• [Daftar Tugas]
1: Menurut artikel tentang Kamp 4 in 1, di mana kamp itu diadakan?
2: Teruskan artikel tentang Kamp 4 in 1, dimulai setelah kalimat terakhir yang ada.

Kamp 4 in 1: Mengaplikasikan Dhamma Menjadi Bodhisattva dalam Melenyapkan Penderitaan

Jurnalis : Suyanti Samad (He Qi Timur), Fotografer : Suyanti Samad (He Qi Timur) Mery Hasan James Yip (He Qi Barat 2) Yusniati (He Qi Muara Karang) Sufiani (He Qi Cikarang)

De Man Shifu menjelaskan materi dengan topik “37 Faktor Pencerahan” pada hari pertama Kamp 4 in 1 yang berlangsung 28-29 September 2024 di Aula Jing Si PIK, Jakarta Utara.

Dalam Dhamma para Buddha mengatakan Boddhisattva bukan sebuah rupang untuk kita berlutut di hadapannya, tetapi adalah seorang sosok yang harus kita teladani untuk dipraktikkan dalam menyucikan pikiran. Mempelajari Dhamma Buddha haruslah memiliki empat ikrar Bodhisattva. Dengan demikian, kita dapat memahami jalan Buddha lewat praktik nyata dan membimbing lebih banyak makhluk sesuai kapasitas masing-masing.

Dalam buku “Miau Yi Qi” menjelaskan Boddhisattva muncul di dunia maka 37 faktor pencerahan akan muncul di dunia. Tiga puluh tujuh faktor pencerahan ini adalah obat kebijaksanaan bagi para praktisi Buddhist untuk menumbuhkan jiwa kebijaksanaan, yang terdiri dari empat landasan perenungan, empat usaha benar, empat landasan kekuatan batin, lima akar, lima kekuatan, tujuh faktor pencerahan dan delapan ruas jalan mulia.

• [Data yang Ditampilkan]
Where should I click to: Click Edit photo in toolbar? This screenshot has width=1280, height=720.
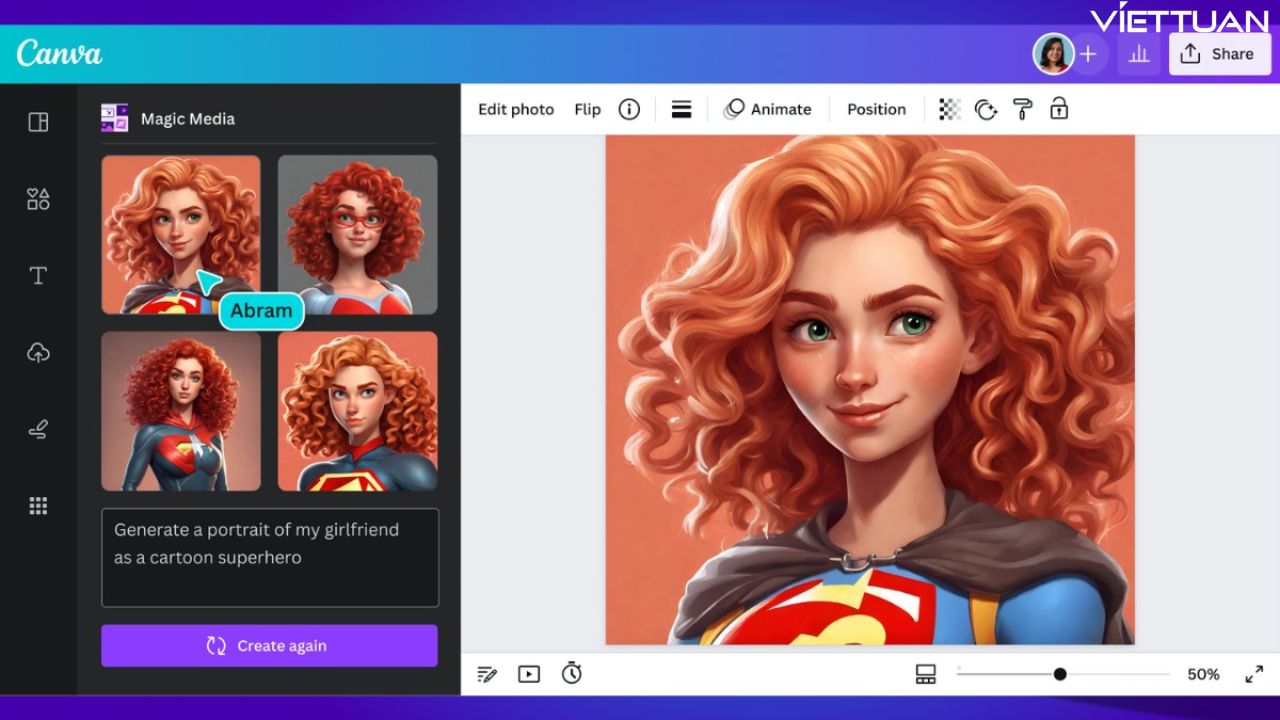[x=516, y=110]
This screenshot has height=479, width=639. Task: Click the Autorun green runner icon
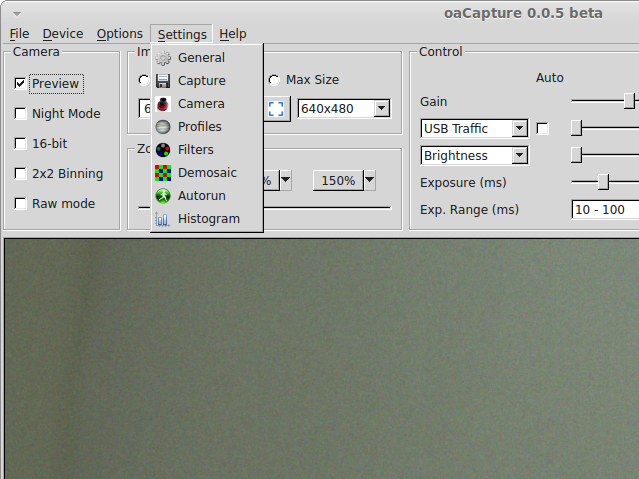tap(163, 196)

• [Hasil Tiap Tugas]
1: Di Aula Jing Si PIK, Jakarta Utara.

2:
Sutra adalah jalan. Jalan adalah sesuatu yang harus dipraktikkan, seperti sutra dibentangkan ke tanah, agar kita dapat menapakinya. Namun, menurut ajaran Buddha bahwa 37 faktor pencerahan ini bukanlah suatu sutra, melainkan satu tahapan jalan untuk menuju pembebasan. “Berjalan di sepanjang jalan Bodhisattva, kita harus membentangkan dan membuka jalan itu sendiri. Kita mendengarkan Dhamma, kita tahu caranya, tahu arahnya, punya jalan untuk ditapaki, dan mempraktikkannya secara nyata,” jelas De Man Shifu mengutip kalimat dari salah satu ceramah Master Cheng Yen tentang 37 faktor ini.

Tidak hanya diwujudkan dalam bentuk buku, Dhamma “37 Faktor Pencerahan” juga diwujudkan dalam bentuk doa, yang dipimpin langsung oleh 4 shifu dari Griya Jing Si, Taiwan, yaitu De Ju Shifu, De Jian Shifu, De Man Shifu, dan De Deng Shifu.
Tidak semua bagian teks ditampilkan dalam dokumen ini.